People around the world will be experiencing and explaining what to know about World Prematurity Day today, on November 17th, when purple will adorn buildings, banners, and flyers. It’s a campaign led by March of Dimes, an international organization whose purpose is to spread awareness about the unfortunately common occurrence.
1 in 10 babies are born prematurely
Prematurely born babies face multiple issues throughout their lives, be it long-term damaging effects or even death upon delivery. It’s a tragic event that has been in decline since 2006, but the numbers remain high. According to the World Health Organization, around 15 million babies are still born prematurely (before 37 weeks of gestation).
That means that 1 in 10 newborn children are delivered before term. And, among them, 1 million perish due to unfortunate complications. It’s still a prevalent problem, and now officially deemed as the number one cause of death of newborn children. The occurrences are unfortunately common, especially in African nations and countries in South Asia, where 60% of the cases happen.
It may lead to the death of the newborn children, or see to long-term effects, such as cerebral palsy, delayed development, loss of vision or impaired mental capacities. Around half of the causes are still unknown, with some of the most common being infection, high or low maternal age, low socioeconomic status, smoking, and predisposition due to a prior preterm birth.
Bringing awareness to the public
March of Dimes has made it their mission to ensure that every baby is delivered at full term, bringing awareness, advice, and guides for mothers worldwide to secure the health of their children. Buildings in the United States, Turkey, and Germany will be colored purple in honor of the campaign.
Multiple organizations have gathered their efforts in hope to lower the numbers of prematurely born babies, and see to more of them delivered at a healthy full term (39-40 weeks of gestation). Many experts believe that around 75% of these babies could be saved through careful prenatal and postnatal care. Most of them wouldn’t cost a dime.
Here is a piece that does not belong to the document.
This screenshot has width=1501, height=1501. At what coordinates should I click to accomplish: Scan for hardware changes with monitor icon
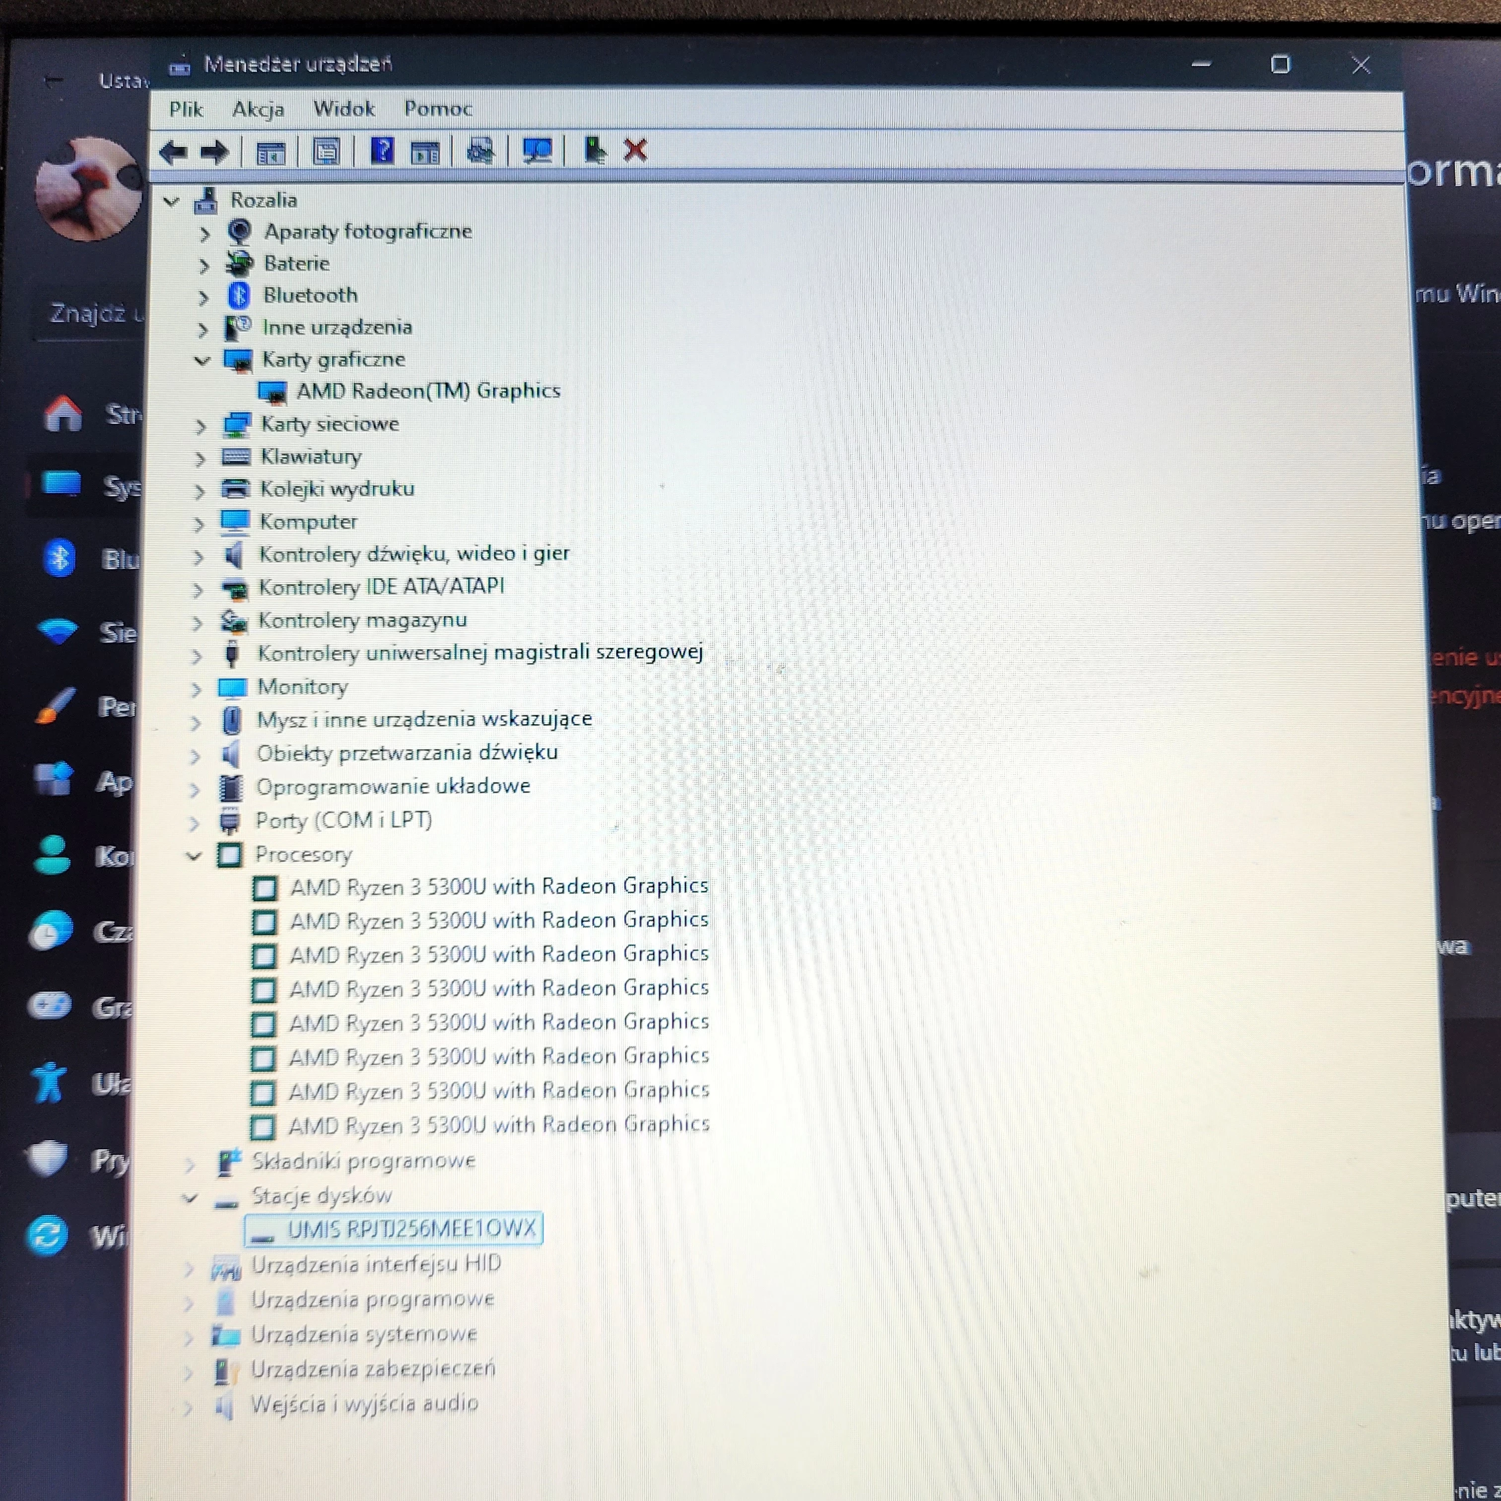pyautogui.click(x=537, y=151)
Roadmap to avoiding preterm birth
Part of the campaign is to release a ‘roadmap’, a set of instructions, that may aid mothers into securing their baby’s well being. They include attending group parental care, and getting help to stop smoking before or during the pregnancy. Otherwise, this could lower the child’s weight at birth and make them vulnerable to health issues.
Furthermore, they discourage elective births before 39 weeks of gestation when it’s not strictly necessary. Mothers should also follow fertility treatments, take low-dose aspirins to avoid preeclampsia, and receive progesterone treatments if they’ve had a prior preterm birth. According to Dr. Edward McCabe, women planning on a second child should also wait 18 months after the first birth, in order to make sure their bodies will recover.
The March of Dimes hopes that by helping women around the world, and creating awareness, they could spare around 1.3 million babies from being prematurely born.